• Records provided:
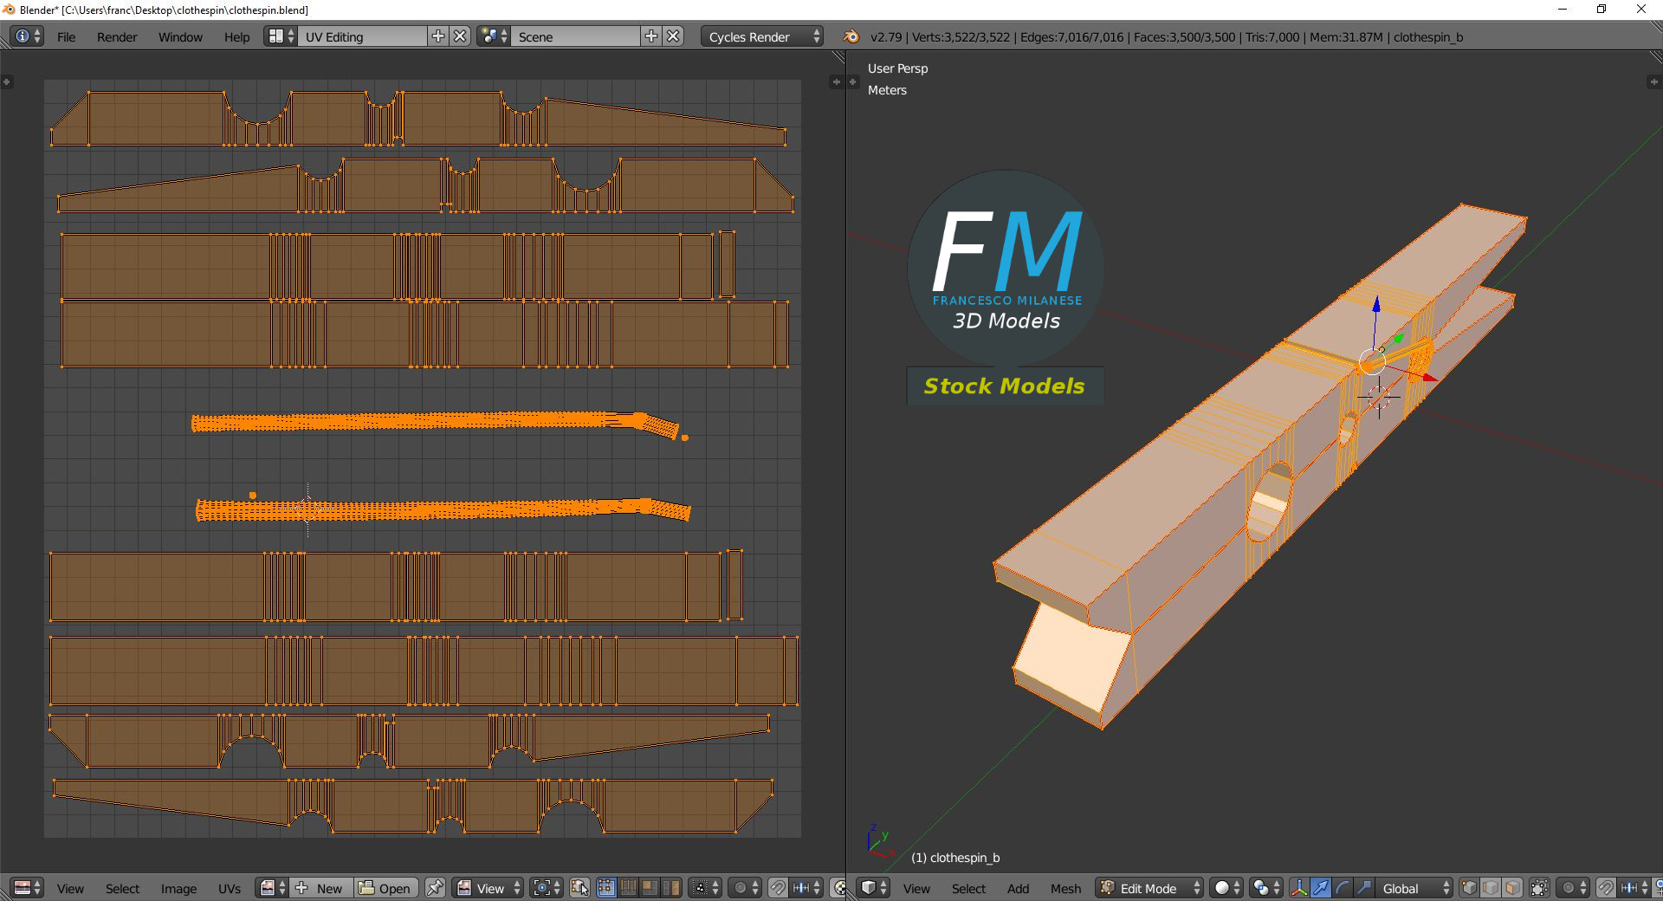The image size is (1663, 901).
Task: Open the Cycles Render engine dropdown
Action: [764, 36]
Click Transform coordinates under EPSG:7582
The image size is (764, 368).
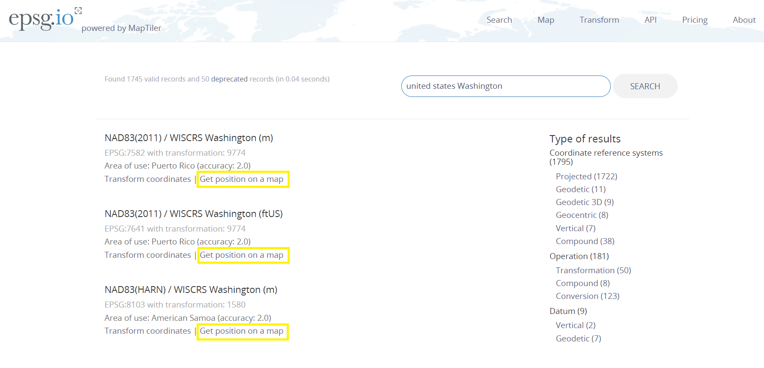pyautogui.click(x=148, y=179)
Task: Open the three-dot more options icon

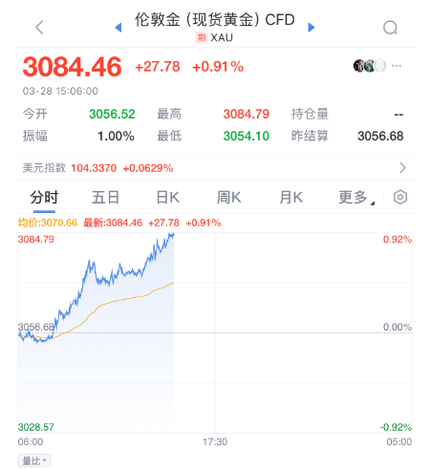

• Assignment: Could you return, word for word, every line from the line with "Click Transform coordinates under EPSG:7582" through the last line of the listing above, both ends included, without any pictures?

• Task solution:
Click Transform coordinates under EPSG:7582
The image size is (764, 368).
pyautogui.click(x=148, y=179)
Task: Open the three-dot more options icon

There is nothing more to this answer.